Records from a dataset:
........

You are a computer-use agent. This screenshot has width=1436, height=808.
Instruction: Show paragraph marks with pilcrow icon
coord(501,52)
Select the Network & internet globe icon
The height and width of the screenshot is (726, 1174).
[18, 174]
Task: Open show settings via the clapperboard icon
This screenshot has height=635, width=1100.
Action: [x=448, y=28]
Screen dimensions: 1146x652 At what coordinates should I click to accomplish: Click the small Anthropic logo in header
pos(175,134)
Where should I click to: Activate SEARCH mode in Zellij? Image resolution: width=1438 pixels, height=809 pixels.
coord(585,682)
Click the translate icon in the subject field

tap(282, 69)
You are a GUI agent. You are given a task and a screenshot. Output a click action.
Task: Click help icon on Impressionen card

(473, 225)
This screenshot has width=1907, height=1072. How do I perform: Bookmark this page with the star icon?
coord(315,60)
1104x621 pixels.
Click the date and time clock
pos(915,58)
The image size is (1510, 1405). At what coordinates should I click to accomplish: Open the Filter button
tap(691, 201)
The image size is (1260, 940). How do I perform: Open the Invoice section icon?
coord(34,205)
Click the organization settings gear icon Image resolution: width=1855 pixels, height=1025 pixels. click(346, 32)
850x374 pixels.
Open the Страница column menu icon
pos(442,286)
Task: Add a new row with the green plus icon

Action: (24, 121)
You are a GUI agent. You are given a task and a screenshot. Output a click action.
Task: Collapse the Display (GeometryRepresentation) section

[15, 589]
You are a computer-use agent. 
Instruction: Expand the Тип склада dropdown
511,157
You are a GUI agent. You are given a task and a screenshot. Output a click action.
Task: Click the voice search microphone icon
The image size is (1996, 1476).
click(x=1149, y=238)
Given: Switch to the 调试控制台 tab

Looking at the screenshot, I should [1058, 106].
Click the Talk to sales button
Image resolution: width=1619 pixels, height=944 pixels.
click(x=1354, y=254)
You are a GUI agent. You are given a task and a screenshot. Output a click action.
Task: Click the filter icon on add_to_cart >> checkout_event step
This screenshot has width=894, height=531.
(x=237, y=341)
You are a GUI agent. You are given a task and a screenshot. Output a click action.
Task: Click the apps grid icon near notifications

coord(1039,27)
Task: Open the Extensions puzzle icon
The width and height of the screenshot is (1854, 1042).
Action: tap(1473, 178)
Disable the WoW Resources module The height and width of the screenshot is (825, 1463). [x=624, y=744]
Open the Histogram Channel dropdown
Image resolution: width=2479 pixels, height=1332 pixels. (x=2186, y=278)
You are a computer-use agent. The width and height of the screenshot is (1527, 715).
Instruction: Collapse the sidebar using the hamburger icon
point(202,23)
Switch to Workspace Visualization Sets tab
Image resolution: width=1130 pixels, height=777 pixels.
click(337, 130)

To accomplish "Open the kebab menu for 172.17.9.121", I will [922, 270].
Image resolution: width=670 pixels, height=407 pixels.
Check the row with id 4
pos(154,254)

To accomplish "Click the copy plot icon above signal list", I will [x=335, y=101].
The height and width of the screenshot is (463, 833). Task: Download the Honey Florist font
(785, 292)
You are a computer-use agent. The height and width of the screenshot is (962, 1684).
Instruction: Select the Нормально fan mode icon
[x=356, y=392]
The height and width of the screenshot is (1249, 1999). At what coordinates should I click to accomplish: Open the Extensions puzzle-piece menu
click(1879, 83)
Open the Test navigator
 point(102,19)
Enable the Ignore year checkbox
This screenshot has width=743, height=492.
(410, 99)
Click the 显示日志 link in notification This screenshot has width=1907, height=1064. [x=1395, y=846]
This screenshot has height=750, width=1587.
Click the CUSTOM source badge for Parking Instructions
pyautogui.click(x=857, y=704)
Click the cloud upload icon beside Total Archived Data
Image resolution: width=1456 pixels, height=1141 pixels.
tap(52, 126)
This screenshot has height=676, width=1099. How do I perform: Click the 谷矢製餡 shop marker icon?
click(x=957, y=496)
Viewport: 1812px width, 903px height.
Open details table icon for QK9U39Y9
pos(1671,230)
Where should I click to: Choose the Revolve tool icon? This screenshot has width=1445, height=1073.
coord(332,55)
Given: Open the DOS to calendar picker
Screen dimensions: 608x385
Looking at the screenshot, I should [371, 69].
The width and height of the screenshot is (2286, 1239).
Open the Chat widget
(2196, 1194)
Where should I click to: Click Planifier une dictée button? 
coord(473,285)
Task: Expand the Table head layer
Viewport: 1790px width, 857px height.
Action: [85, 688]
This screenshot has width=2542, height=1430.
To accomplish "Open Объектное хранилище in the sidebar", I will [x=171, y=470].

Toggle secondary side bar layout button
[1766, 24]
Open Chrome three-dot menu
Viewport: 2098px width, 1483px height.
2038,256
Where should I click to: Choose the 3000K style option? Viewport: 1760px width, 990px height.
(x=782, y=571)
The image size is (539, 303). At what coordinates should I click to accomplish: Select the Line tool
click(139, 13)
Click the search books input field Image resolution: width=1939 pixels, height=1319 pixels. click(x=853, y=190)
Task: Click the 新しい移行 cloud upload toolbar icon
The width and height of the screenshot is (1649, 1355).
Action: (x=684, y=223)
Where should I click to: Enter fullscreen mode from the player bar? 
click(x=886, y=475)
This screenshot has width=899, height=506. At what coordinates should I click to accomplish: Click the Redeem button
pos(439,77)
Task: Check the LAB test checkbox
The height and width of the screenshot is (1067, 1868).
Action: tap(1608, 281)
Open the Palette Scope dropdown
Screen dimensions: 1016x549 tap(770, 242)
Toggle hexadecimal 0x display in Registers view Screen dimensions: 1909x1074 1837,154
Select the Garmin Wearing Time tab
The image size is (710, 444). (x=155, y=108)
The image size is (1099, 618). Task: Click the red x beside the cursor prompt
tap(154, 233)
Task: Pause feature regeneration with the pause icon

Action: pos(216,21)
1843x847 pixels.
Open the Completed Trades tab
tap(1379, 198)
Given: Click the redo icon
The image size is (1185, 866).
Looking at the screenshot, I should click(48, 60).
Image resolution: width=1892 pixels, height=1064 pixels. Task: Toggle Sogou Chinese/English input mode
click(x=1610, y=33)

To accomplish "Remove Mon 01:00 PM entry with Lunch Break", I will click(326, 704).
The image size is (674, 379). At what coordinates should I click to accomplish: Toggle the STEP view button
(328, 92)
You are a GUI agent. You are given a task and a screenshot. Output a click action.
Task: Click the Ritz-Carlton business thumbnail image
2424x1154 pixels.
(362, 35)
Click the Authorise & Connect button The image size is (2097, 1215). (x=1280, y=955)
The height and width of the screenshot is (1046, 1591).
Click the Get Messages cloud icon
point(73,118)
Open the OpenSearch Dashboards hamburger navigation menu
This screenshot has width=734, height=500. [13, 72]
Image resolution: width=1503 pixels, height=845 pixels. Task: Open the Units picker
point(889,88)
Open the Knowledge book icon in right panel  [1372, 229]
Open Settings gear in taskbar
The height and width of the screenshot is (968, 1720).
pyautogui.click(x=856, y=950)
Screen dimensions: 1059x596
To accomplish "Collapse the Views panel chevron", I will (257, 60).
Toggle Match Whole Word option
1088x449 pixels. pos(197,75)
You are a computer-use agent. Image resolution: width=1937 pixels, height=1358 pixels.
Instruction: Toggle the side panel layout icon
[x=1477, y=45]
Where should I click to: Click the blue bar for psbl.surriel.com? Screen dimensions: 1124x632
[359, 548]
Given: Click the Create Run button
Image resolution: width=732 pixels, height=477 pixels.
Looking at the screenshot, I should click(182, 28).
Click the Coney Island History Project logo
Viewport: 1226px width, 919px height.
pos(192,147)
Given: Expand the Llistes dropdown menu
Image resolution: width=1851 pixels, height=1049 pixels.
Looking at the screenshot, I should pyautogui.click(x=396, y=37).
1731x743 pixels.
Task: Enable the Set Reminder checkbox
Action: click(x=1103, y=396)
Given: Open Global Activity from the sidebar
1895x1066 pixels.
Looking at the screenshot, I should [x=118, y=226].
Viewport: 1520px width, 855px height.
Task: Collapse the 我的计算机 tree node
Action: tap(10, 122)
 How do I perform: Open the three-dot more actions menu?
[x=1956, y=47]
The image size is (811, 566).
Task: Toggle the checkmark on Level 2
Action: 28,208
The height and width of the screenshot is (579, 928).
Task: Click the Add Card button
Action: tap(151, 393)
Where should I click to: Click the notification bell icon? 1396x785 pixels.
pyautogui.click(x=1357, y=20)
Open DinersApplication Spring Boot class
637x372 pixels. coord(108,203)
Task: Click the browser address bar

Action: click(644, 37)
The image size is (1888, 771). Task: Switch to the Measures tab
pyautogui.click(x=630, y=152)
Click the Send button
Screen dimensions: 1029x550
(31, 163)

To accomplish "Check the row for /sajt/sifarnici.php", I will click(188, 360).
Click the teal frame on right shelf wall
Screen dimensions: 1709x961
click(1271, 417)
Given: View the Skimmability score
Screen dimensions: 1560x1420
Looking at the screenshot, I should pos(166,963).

........

GOAL OF THE EXERCISE:
Starting with the line that contains "How do I perform: Open the three-dot", restate every line up to and including the last one above, exactly.

RESULT OF THE EXERCISE:
 How do I perform: Open the three-dot more actions menu?
[x=1956, y=47]
The image size is (811, 566).
Task: Toggle the checkmark on Level 2
Action: 28,208
The height and width of the screenshot is (579, 928).
Task: Click the Add Card button
Action: tap(151, 393)
Where should I click to: Click the notification bell icon? 1396x785 pixels.
pyautogui.click(x=1357, y=20)
Open DinersApplication Spring Boot class
637x372 pixels. coord(108,203)
Task: Click the browser address bar

Action: click(644, 37)
The image size is (1888, 771). Task: Switch to the Measures tab
pyautogui.click(x=630, y=152)
Click the Send button
Screen dimensions: 1029x550
(31, 163)

To accomplish "Check the row for /sajt/sifarnici.php", I will click(188, 360).
Click the teal frame on right shelf wall
Screen dimensions: 1709x961
click(1271, 417)
Given: View the Skimmability score
Screen dimensions: 1560x1420
Looking at the screenshot, I should pos(166,963).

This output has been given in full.